W wyniku zderzenia obie kobiety doznały poważnych obrażeń ciała i wymagały reanimacji. Rita została przetransportowana śmigłowcem do szpitala w Sosnowcu, a Kasię zabrano karetką do placówki w Bielsku-Białej. Ich stan określono jako krytyczny, obie trafiły na stół operacyjny. Na szczęście przeżyły, a kolejne miesiące spędziły pod opieką lekarzy i rehabilitantów. Udało im się wrócić do zdrowia, a także wygrać w sądzie, czym pochwalił się w mediach społecznościowych Marcin Anczykowski, radca prawny.
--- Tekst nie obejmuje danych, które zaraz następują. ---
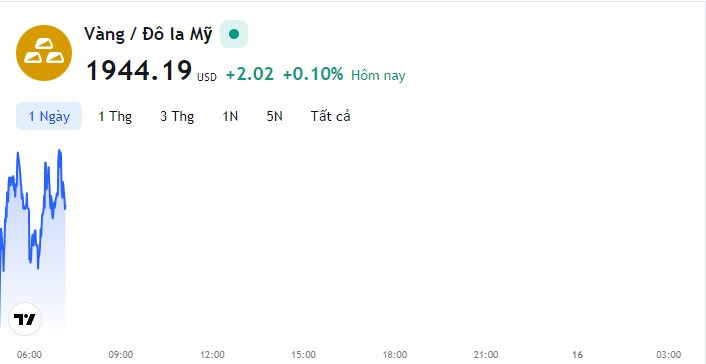Click the green market status indicator
Screen dimensions: 706x364
(234, 34)
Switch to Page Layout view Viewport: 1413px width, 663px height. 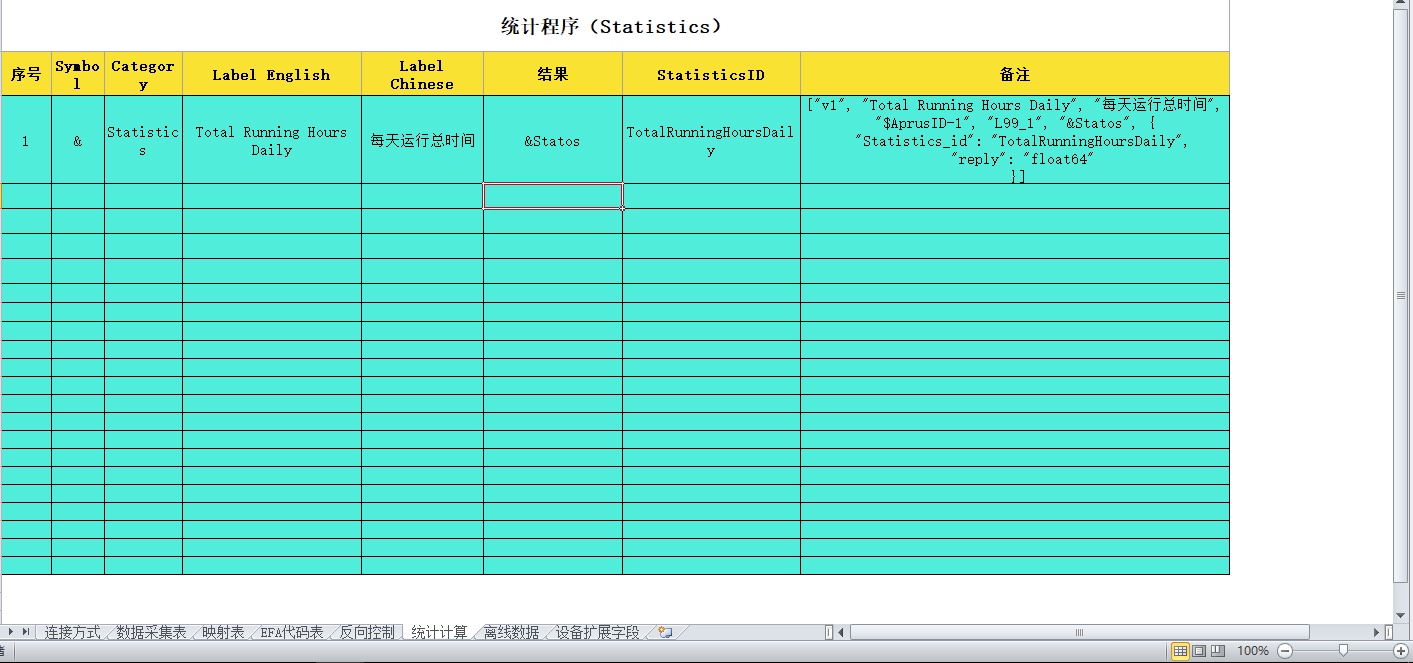[1198, 651]
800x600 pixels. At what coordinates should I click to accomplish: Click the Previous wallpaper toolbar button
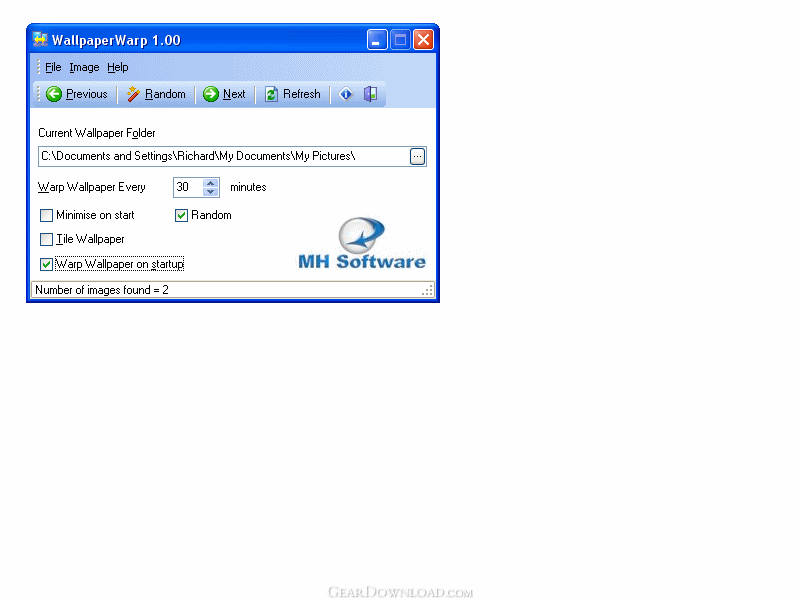point(77,94)
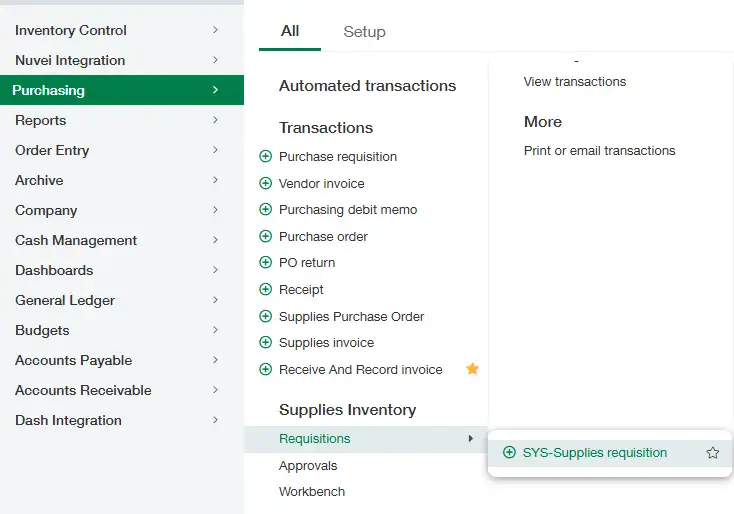Click plus icon next to Purchase order

[x=265, y=237]
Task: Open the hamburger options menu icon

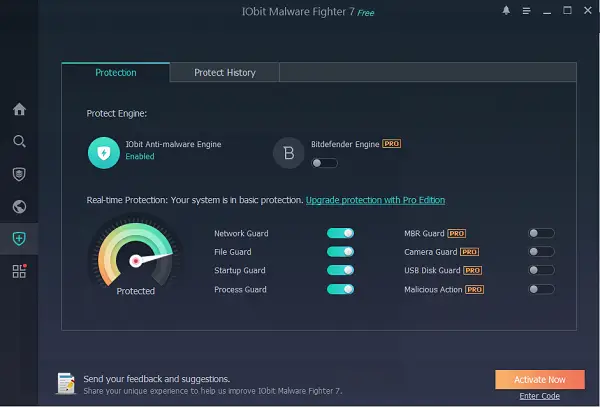Action: click(527, 11)
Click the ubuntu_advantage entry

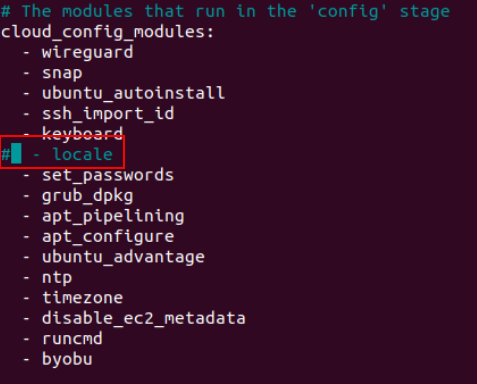(114, 257)
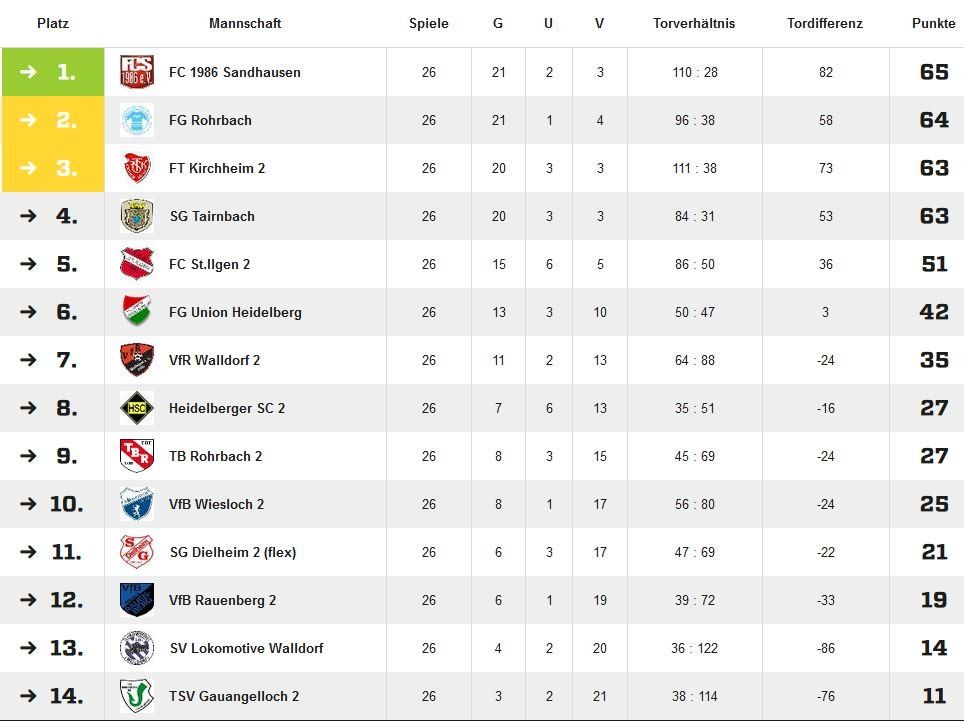
Task: Click the FG Rohrbach light-blue crest
Action: [136, 120]
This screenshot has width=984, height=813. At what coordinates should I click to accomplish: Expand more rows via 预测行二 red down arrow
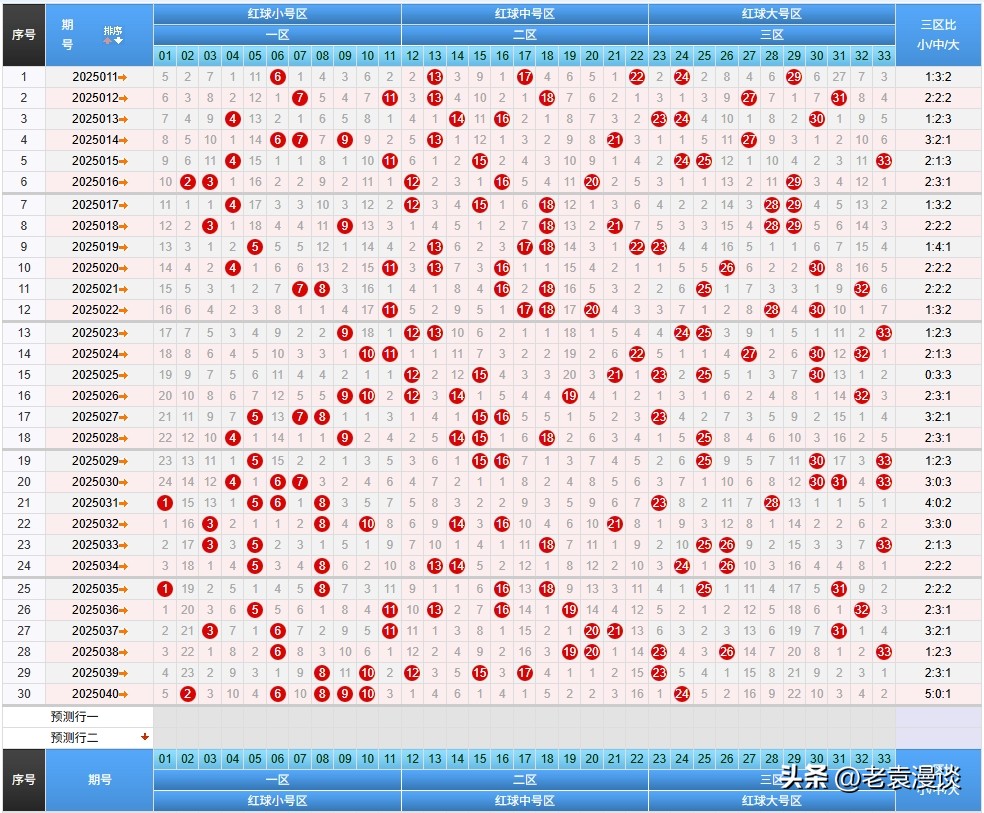click(x=145, y=738)
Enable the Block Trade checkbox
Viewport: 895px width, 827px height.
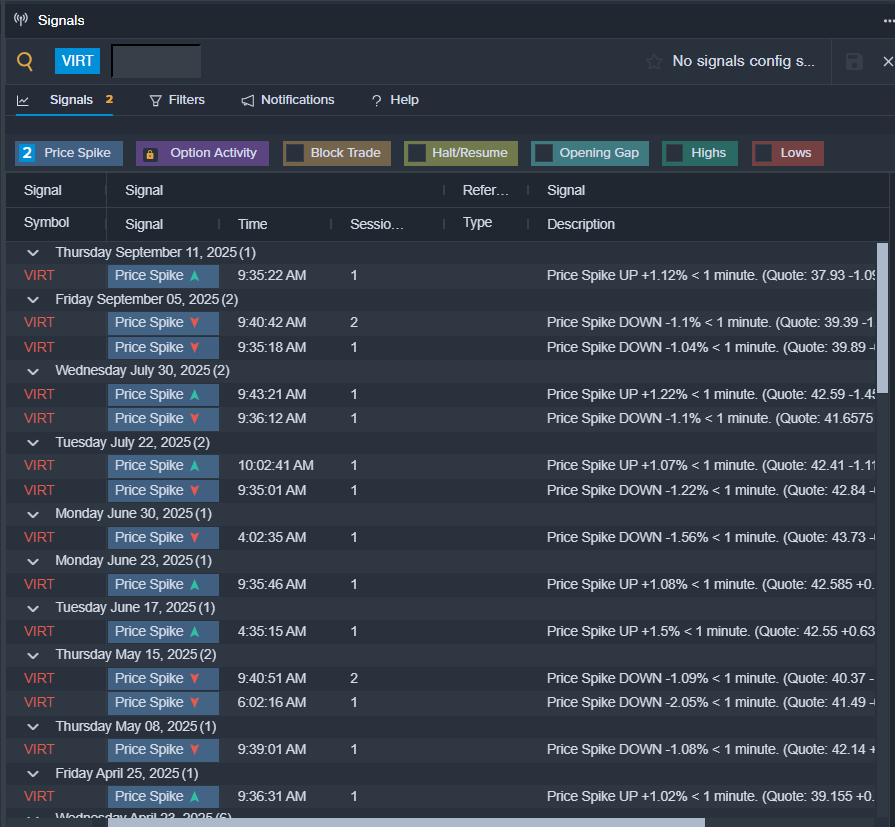[295, 153]
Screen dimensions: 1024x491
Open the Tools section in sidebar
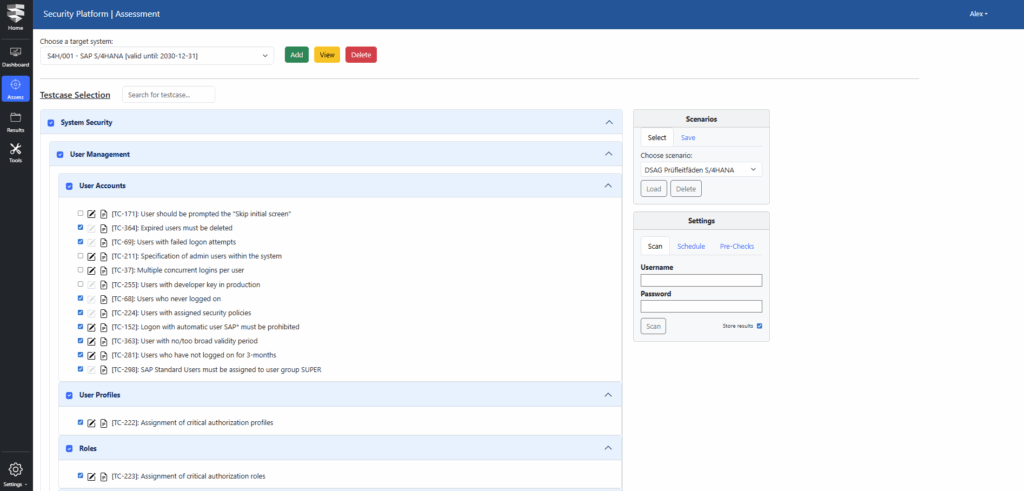15,152
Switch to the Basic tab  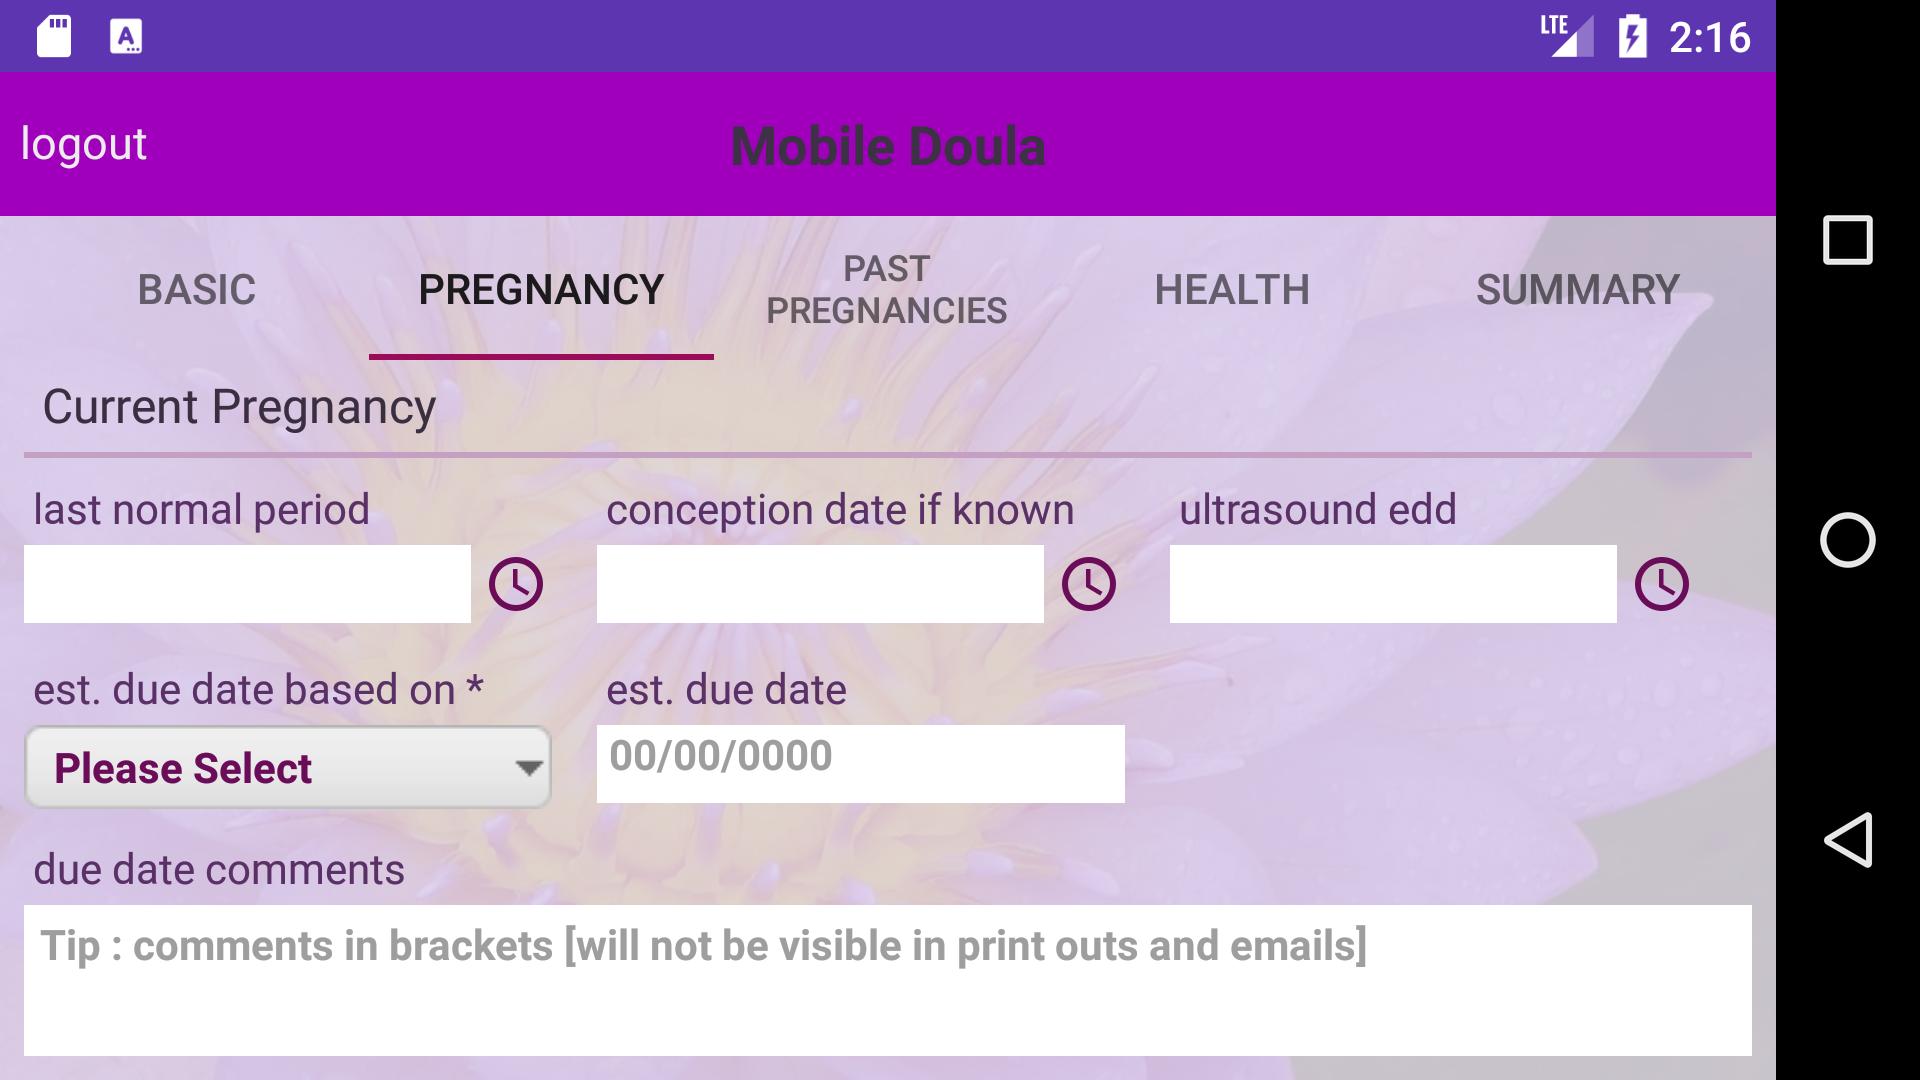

Sąd Rejonowy w Bielsku-Białej skazał kierującą oplem kobietę
"Po ponad roku postępowania sądowego, 10 rozprawach, przesłuchaniu świadków i biegłych, Sąd Rejonowy w Bielsku-Białej uznał kierująca winną spowodowania wypadku, w którym Kasia i Rita cudem uniknęły śmierci. Sąd nie miał wątpliwości, co do okoliczności zdarzenia oraz winy oskarżonej. Kierująca do końca nie przyznawała się do winy, nie wyraziła skruchy i nie przeprosiła za spowodowanie tak ogromnego cierpienia, jednakże sąd słusznie nie podzielił jej stanowiska" - napisał Anczykowski.
Sąd skazał kobietę na rok pozbawienia wolności w zawieszeniu na 3 lata okresu próby i zasądził nawiązkę w kwocie 20 tys. zł dla każdej z poszkodowanych kolarek. Kierująca otrzymała również zakaz prowadzenia pojazdów. Wyrok jest nieprawomocny.